7. On the Scale Group Size section, you will be able to set the scaling policy for the group. But this is only for simple scaling so you have to click the “Scale the Auto Scaling group using step or simple scaling policies” link to show more advanced options for step scaling. You should see the Increase Group Size and Decrease Group Size section after clicking it.
8. Now, we can set the step scaling policy for scaling out.
a. Set a name for your “Increase Group Size” policy. Click “Add a new alarm” to add a CloudWatch rule on when to execute the policy.
b. On the Create Alarm box, you can set an SNS notification. (We won’t add it for this example).
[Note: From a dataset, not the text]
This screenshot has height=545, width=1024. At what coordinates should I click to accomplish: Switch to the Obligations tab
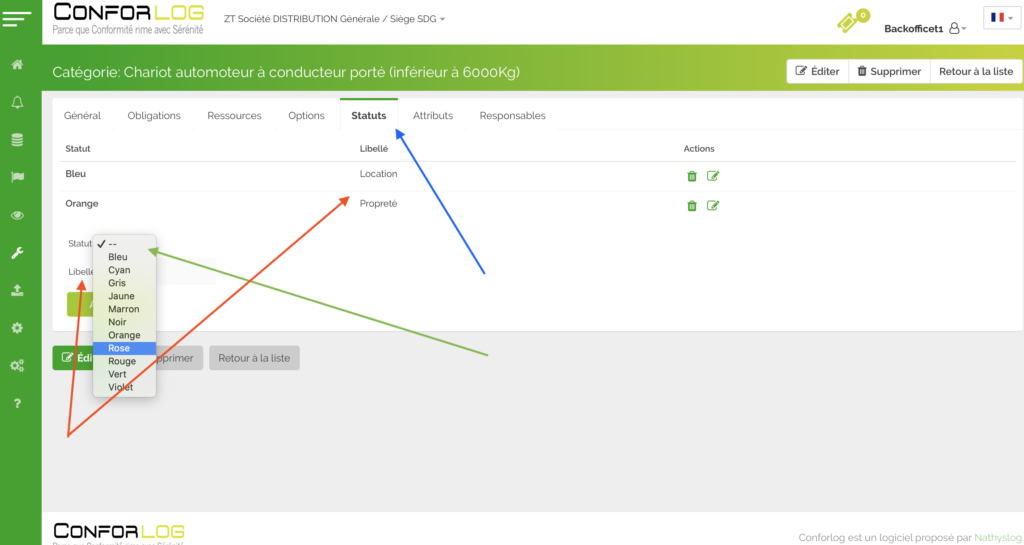coord(154,116)
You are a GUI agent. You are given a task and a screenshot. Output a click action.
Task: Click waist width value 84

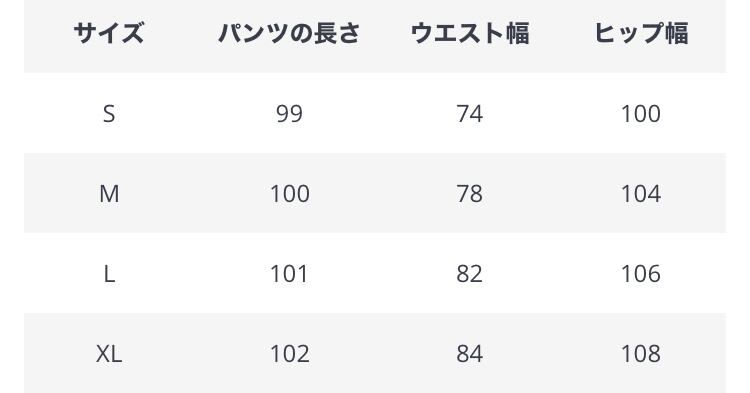coord(470,354)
c. Create a rule for whenever the Average CPU Utilization is greater than or equal to 60 percent for at least 1 consecutive period of 5 minutes. Set a name for your alarm. Click Create Alarm.
d. For the “Take the action” setting, we’ll Add 10 percent of the group when CPU Utilization is greater than or equal to 60 and less than 70 percent.
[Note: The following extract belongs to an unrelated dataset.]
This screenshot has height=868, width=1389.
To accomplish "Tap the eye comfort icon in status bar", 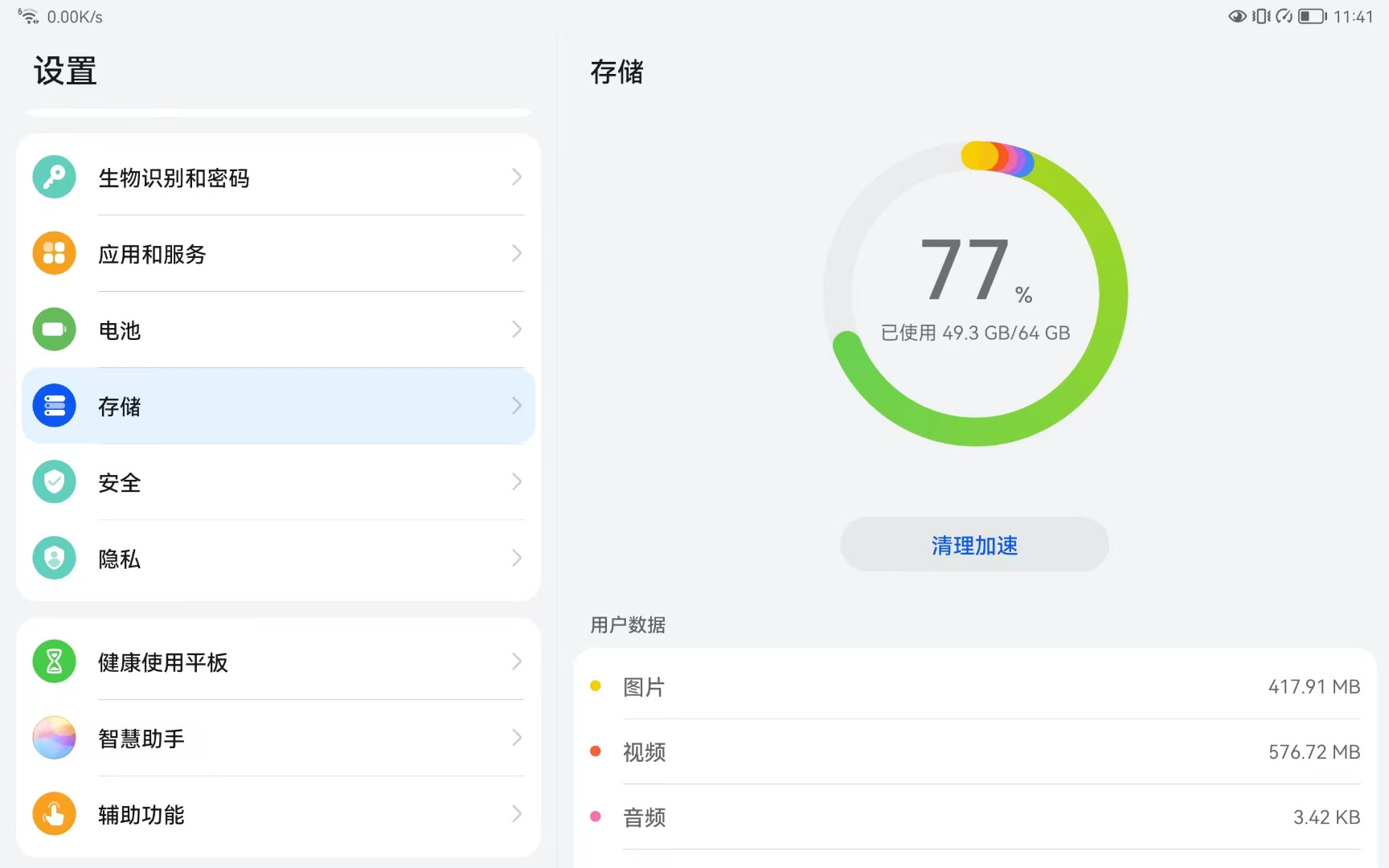I will coord(1237,17).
e. Click “Add Step” to add another action, we’ll Add 30 percent of the group when CPU Utilization is greater than or equal to 70 percent.
f. Set 1 for “Add instances in increments of at least”. This will ensure that at least 1 instance is added when the threshold is reached.
g. Set instances need 300 seconds to warm up after each step.
Instance warmup – this specifies the timeout before the instance’s own metric can be added to the group. Until the warmup time expires, the instance metric (CPU utilization in this case) is not counted toward the aggregated metric of the whole Auto Scaling group.
While scaling in, instances that are terminating are considered as part of the current capacity of the group. Therefore, it won’t remove more instances from the Auto Scaling group than necessary.
9. Next, we can set the step scaling policy for the scaling in.
a. Set a name for your “Decrease Group Size” policy. Click “Add a new alarm” to add a CloudWatch rule on when to execute the policy.
b. On the Create Alarm box, you can set an SNS notification. (We won’t add it for this example).
c. Create a rule for whenever the Average CPU Utilization is less than or equal to 40 percent for at least 1 consecutive period of 5 minutes. Set a name for your alarm. Click Create Alarm.
d. For the “Take the action” setting, we’ll remove 10 percent of the group when CPU Utilization is less than or equal to 40 and greater than 30.
e. Click “Add Step” to add another action, we’ll remove 30 percent of the group when CPU Utilization is less than or equal to 30 percent.
f. Set 1 for “Remove instances in increments of at least”. This will ensure that at least 1 instance is removed when the threshold is reached.
10. Click Next: Configure Notifications to proceed. On this part, you can click “Add notification” so that you can receive an email whenever a specific event occurs. Here’s an example:
11.Click Next: Configure Tags. Create tags for instances in your Auto Scaling group.
12. Click Review to get to the review page.
13. After reviewing the details, click Create Auto Scaling group.
Your Auto Scaling group with step scaling policies should now be created. Remember, the initial desired size is 10, with a minimum of 5 and a maximum of 15.
The scale-out rule will have a step scaling policy, a 10% increase if CPU utilization is 60 – 70%, and will add 30% more instance if utilization is more than 70%.
The scale-in rule will have a step scaling policy, a 10% decrease if CPU utilization is 30 – 40%, and will remove 30% more instances if the utilization is less than 30%.